* PROVIDED MATERIAL *
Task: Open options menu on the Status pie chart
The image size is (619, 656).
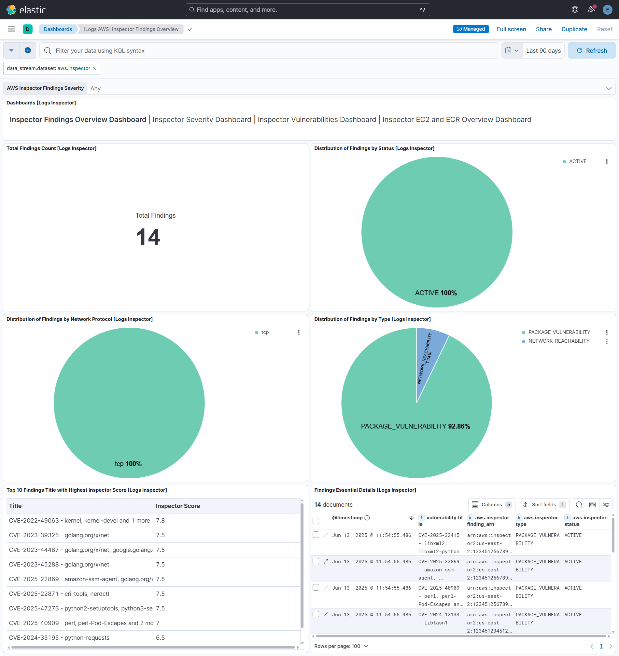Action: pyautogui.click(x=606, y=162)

* * *

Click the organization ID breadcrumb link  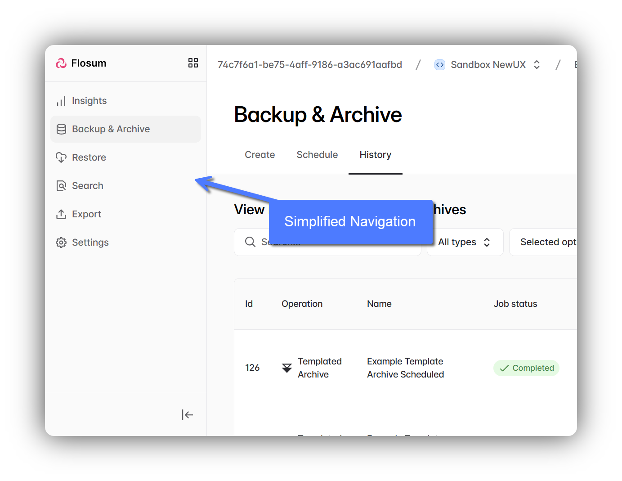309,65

* * *

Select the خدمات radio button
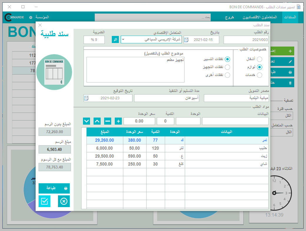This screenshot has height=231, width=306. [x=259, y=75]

* DIRECTIONS *
Write out again the records starting with the line that contains "Task: Open options" and going on through the line that contains "Action: pyautogui.click(x=606, y=162)", switching "pie chart" to "bar chart" and changing nothing else. Leave the pictures out of the answer.

* RESPONSE *
Task: Open options menu on the Status bar chart
The image size is (619, 656).
Action: pyautogui.click(x=606, y=162)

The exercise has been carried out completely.